▶ Dataset content:
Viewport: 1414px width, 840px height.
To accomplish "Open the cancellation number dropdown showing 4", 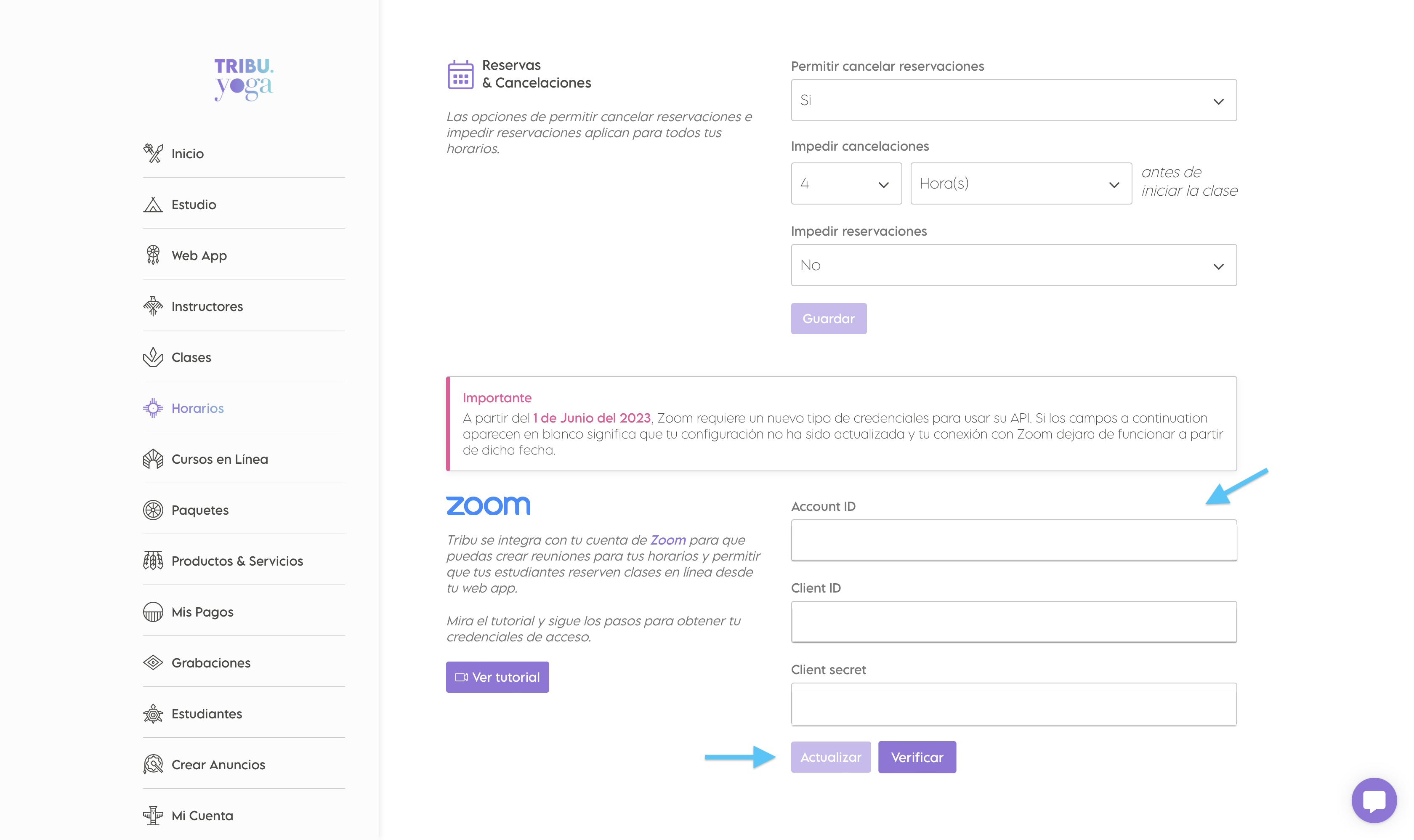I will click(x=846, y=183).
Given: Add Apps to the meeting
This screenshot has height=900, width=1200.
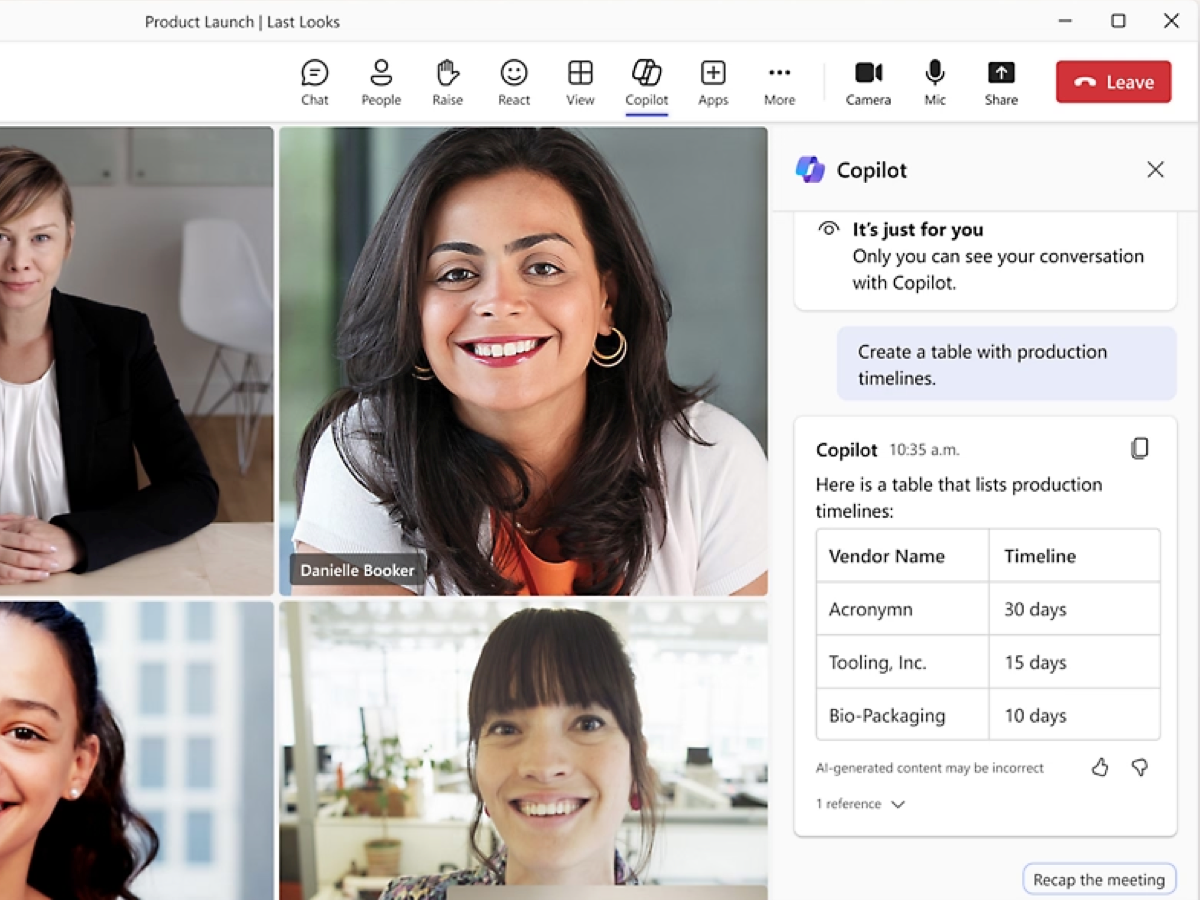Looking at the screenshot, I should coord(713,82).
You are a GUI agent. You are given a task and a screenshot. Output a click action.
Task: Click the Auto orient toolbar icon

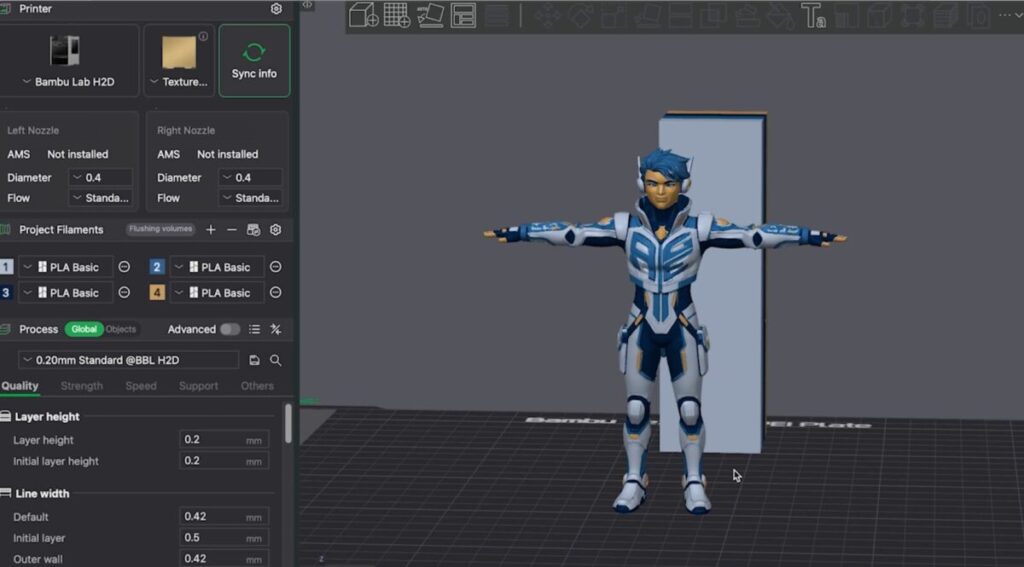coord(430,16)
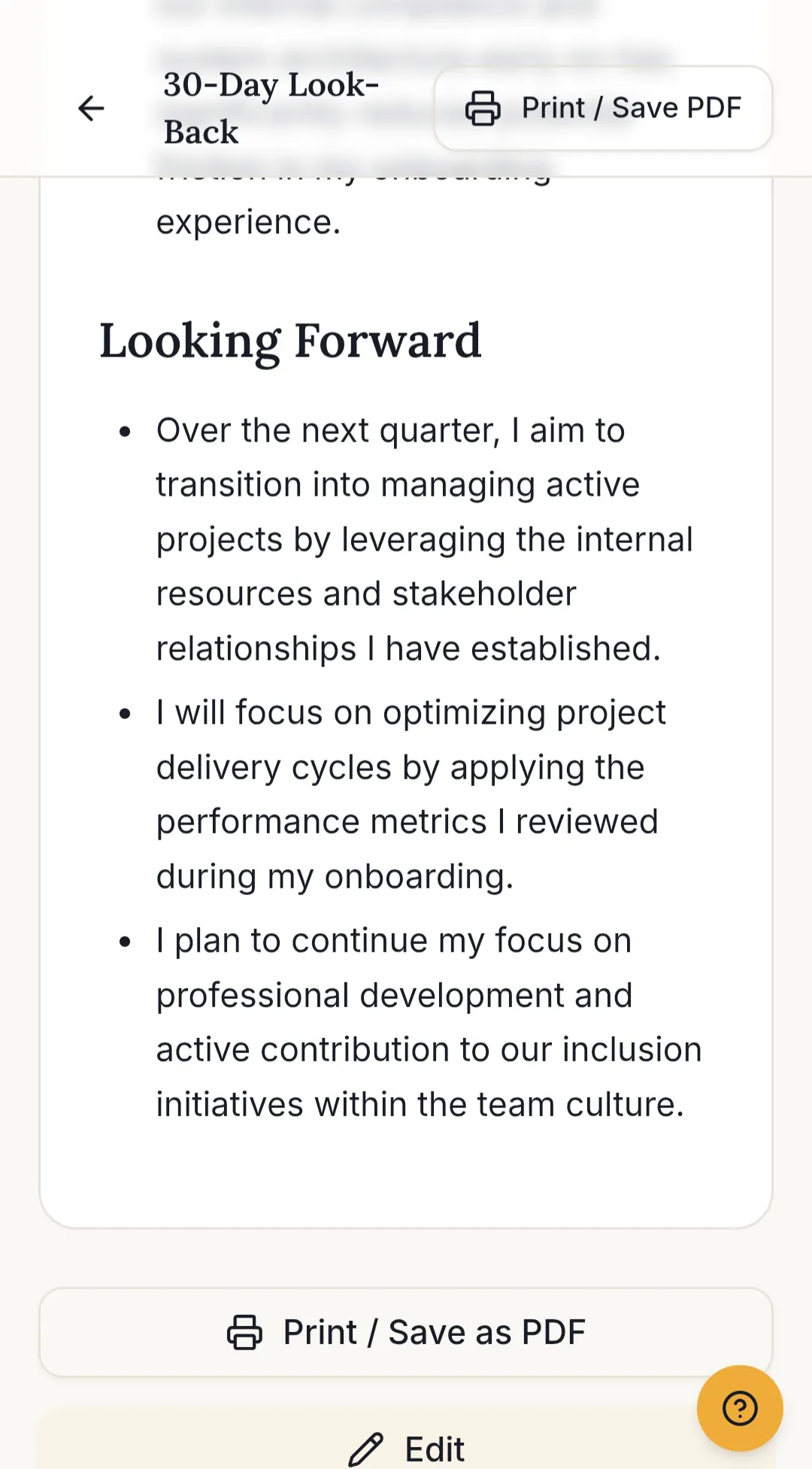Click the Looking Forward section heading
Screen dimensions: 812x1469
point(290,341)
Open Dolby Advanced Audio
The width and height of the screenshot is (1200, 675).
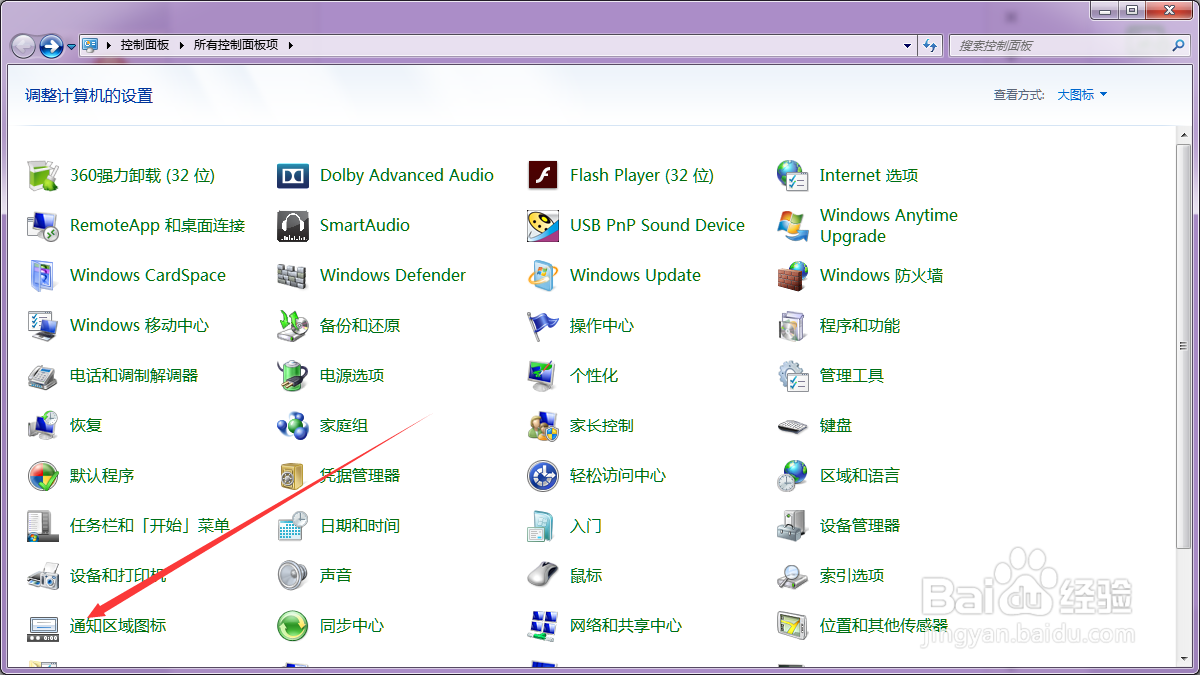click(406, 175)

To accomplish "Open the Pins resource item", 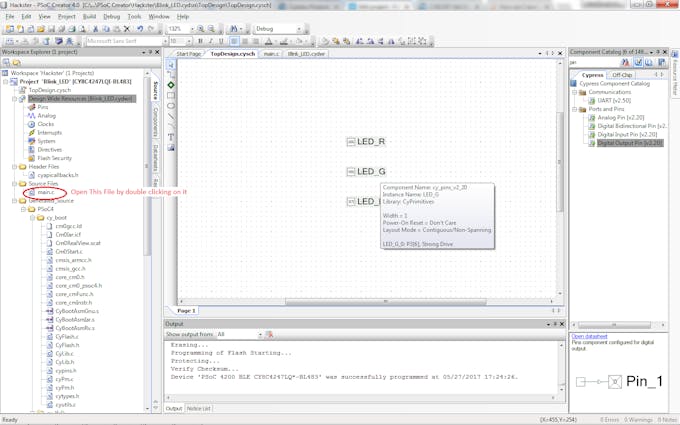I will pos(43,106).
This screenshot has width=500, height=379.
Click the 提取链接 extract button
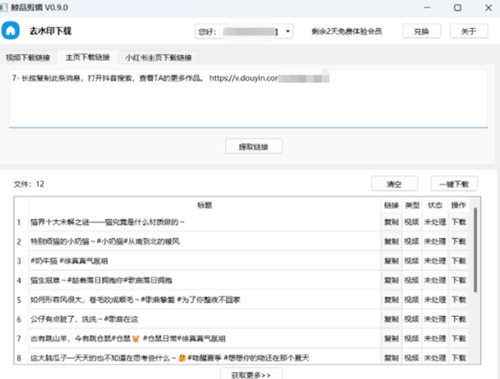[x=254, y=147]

▶ Required task: Edit the stretch from the line containing "This screenshot has width=500, height=379." through the end of the records so that "screenshot" becomes "image", with nothing else changed. Omit the pictures from your answer.

▶ Result for this task:
This image has width=500, height=379.
Click the 提取链接 extract button
[x=254, y=147]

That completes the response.